Please continue the passage on sentencing principles for indictable offences that could have been dealt with in the Local Court, starting after its last sentence.
— begin Page excerpt —
35The relevant principles were distilled by Hall J (the other judges agreeing) in R v Palmer [2005] NSWCCA 349 as follows -
(a) The first is that a judge in the District Court is not bound by the jurisdictional limit imposed on the Local Court when dealing with an offence on indictment which was capable of summary disposal, but may have regard to that limit when the case is one which could appropriately have been disposed of in the Local Court: Regina v. Crombie [1999] NSWCCA 297 at [16]; Regina v. LPY (2002) 136 A. Crim. R. 237 at 240 and Regina v. El Masri [2005] NSWCCA 167 at [30].
(b) Secondly, the fact that a matter could have been dealt with in the Local Court, had the prosecuting authority not elected otherwise, remains a relevant consideration in the exercise of the discretion reserved to the sentencing judge: Crombie ( supra ) at [15].
(c) Thirdly, however, the relevant decisions that establish that principle do not go so far as to require the sentencing judge to proceed upon the basis that the maximum available sentence is that which could have been imposed in the Local Court. At most they establish that the circumstance identified is to be taken into account. Depending upon the objective and the subjective criminality of the offender, it may properly be regarded as calling for some mitigation of the sentence that would otherwise be imposed in the District Court for an offence prosecuted upon indictment. Where it appears that that circumstance has been entirely overlooked by the sentencing judge, it may properly justify the granting of leave to appeal: Crombie (supra) at [16].
(d) Fourthly, the significance of the loss of the chance of the matter being dealt with in the Local Court varies from case to case. In some cases it would contribute to mitigation of sentence. It is a matter to be taken into account, but is not a universal factor for the reduction of sentence: Regina v. Doan (2000) 50 NSWLR 115.
(e) Fifthly, the failure by a sentencing judge to mention the matter in his or her remarks on sentence and the length of the sentence does not necessarily establish that the sentencing judge failed to have regard to the matter. In some circumstances the length of the sentence may not suggest that the matter was overlooked: Regina v. Depoma [2003] NSWCCA 382 at [17].
— end Page excerpt —
— begin Extracted information —
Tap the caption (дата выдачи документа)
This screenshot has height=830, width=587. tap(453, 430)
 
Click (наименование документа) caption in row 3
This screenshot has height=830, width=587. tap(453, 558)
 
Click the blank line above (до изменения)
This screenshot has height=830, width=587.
— end Extracted information —
— begin Extracted information —
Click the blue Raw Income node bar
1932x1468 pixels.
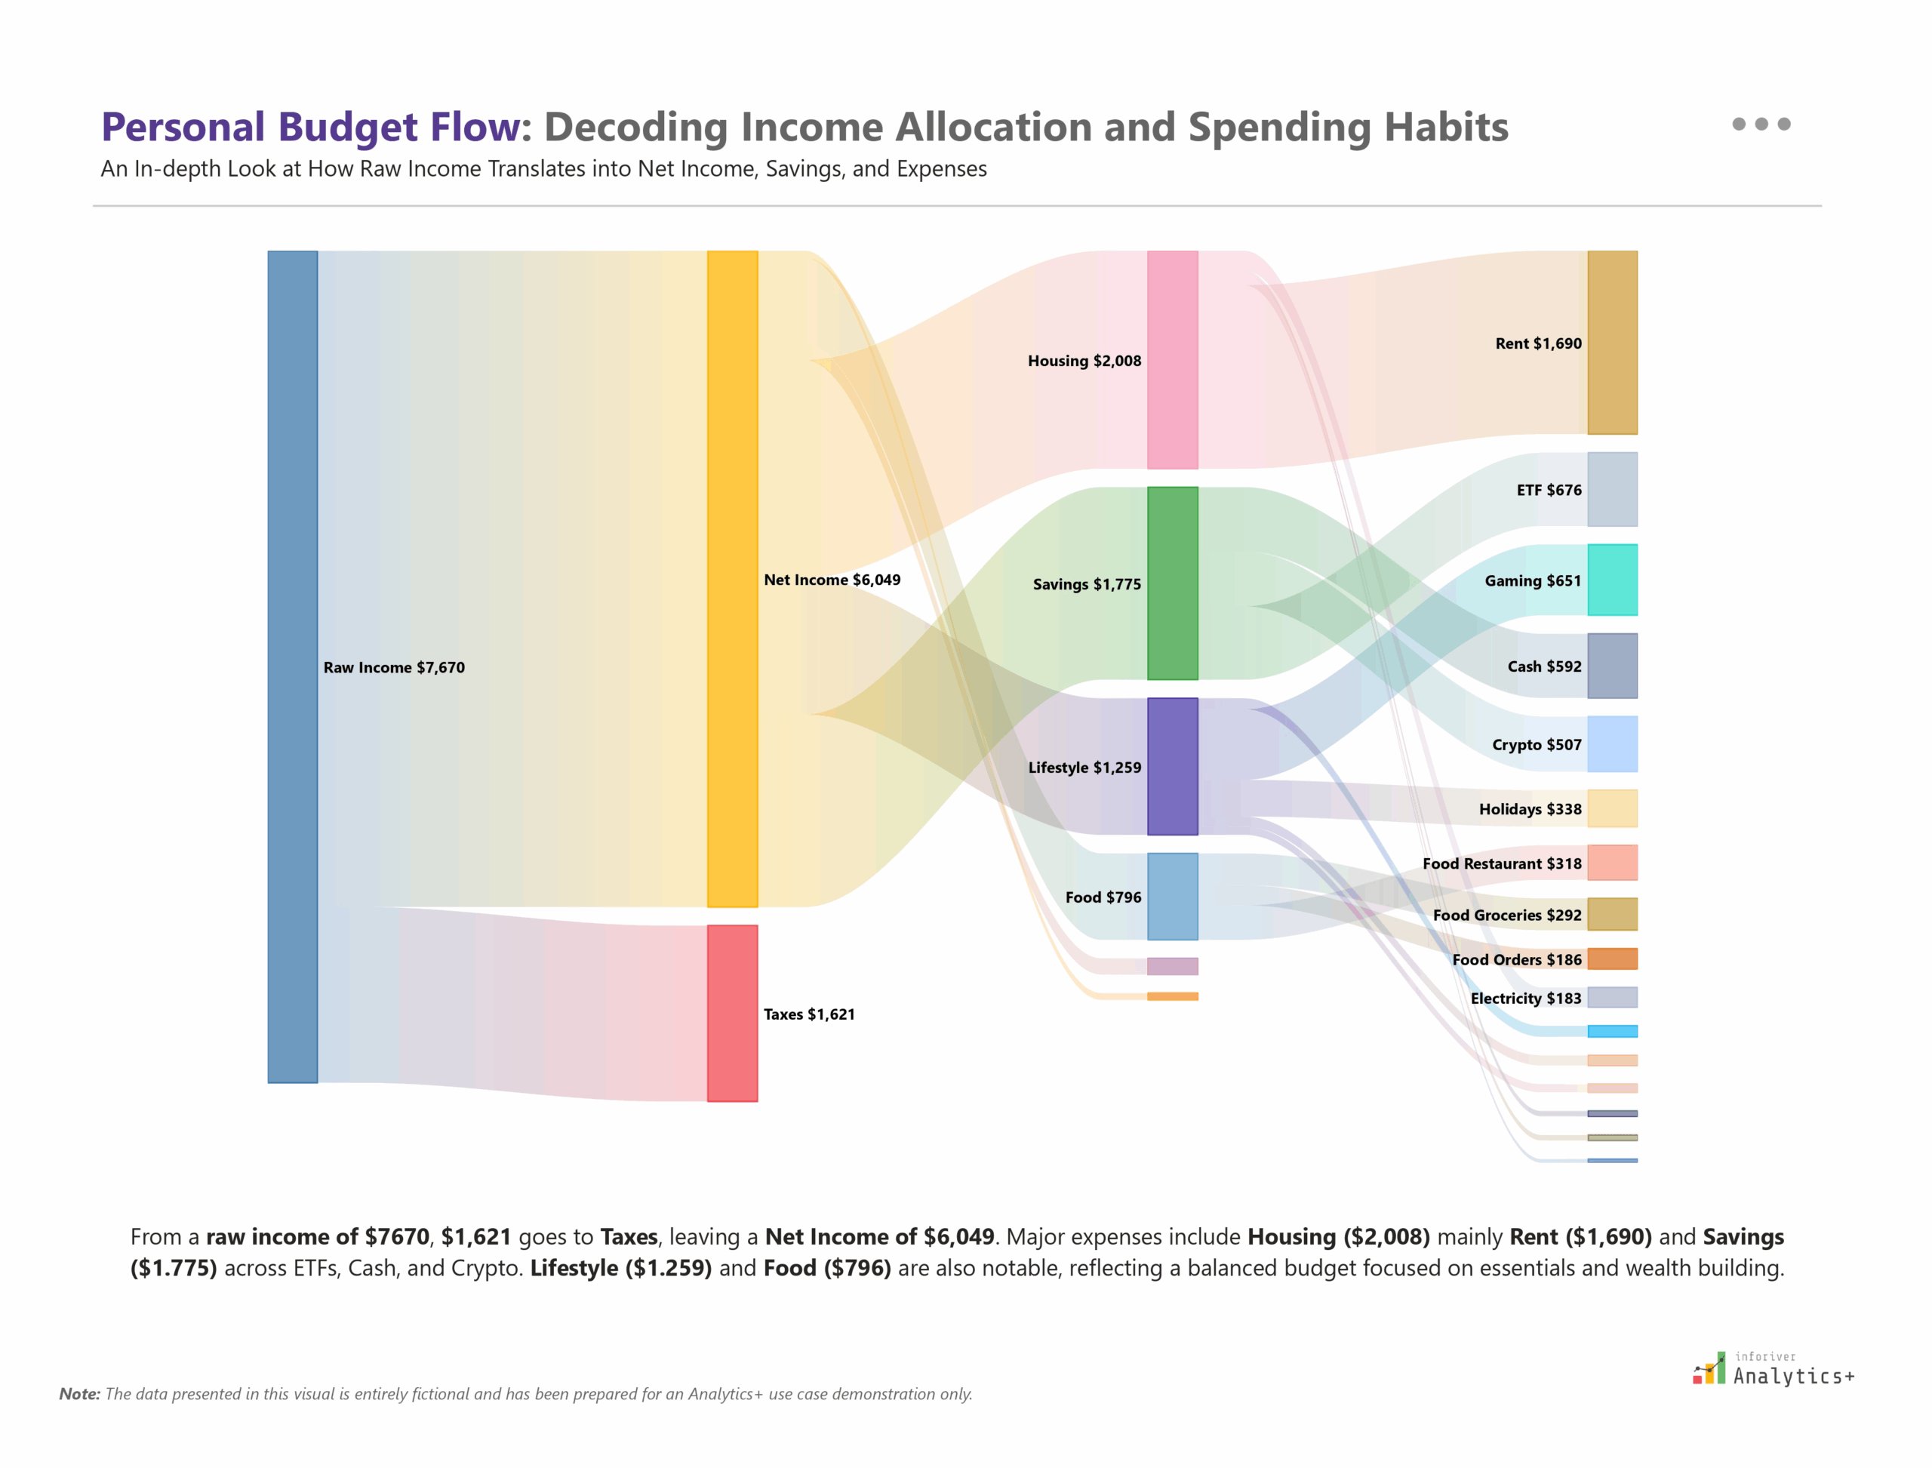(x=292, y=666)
— end Extracted information —
— begin Extracted information —
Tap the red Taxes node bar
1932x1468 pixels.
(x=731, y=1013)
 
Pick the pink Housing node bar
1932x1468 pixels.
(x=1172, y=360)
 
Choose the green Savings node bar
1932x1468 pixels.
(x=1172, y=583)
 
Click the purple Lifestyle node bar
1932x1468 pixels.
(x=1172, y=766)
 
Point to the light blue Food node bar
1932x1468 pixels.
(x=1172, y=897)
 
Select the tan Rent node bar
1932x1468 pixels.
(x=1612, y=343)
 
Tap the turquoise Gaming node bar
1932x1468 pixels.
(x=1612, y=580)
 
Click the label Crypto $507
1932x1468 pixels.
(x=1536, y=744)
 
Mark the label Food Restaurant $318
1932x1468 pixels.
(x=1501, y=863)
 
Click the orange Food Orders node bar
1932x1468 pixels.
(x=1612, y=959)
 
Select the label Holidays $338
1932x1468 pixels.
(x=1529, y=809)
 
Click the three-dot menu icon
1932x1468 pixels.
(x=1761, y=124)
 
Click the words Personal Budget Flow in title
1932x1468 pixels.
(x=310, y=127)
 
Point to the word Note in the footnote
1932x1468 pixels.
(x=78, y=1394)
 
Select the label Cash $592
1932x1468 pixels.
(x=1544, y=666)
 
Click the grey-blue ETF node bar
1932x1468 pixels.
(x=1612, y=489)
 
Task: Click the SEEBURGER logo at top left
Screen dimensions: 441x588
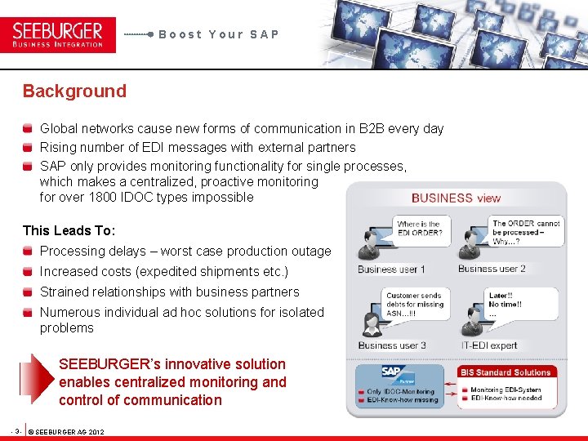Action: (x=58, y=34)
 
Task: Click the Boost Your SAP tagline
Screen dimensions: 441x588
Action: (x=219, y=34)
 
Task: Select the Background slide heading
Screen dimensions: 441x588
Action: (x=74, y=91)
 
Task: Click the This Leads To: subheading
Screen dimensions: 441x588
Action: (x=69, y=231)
— end Extracted information —
» **Output for this exercise**
(f) Finally, in circumstances where a sentencing judge has made no reference to the summary disposal argument in his or her remarks on sentence, it is necessary to consider whether that omission is indicative of error. One way of testing that proposition is to consider whether the sentence itself appears manifestly excessive in all the circumstances of the case - if the factor had been taken into account and given appropriate weight, a substantially lesser sentence was appropriate in the case: El Masri (supra) at [45] per Johnson, J. (with whom Hunt, AJA. and Hulme, J. agreed).
36It is submitted on behalf of the Crown that the applicant's criminal history, together with the fact that the CAN offence was committed whilst on bail (granted 26 November 2008) meant that considerations of personal deterrence required a sentence beyond the jurisdictional limit of the Local Court and, hence, the mere fact that the Local Court might otherwise have appropriately exercised its jurisdiction was immaterial. On the other hand, it is contended by Mr Averre of counsel for the applicant that, although these were material factors, the actual criminality involved in the offence itself was not such as would have required a removal of the count into the District Court were it not for the incidental fact that he was to be sentenced for count 1.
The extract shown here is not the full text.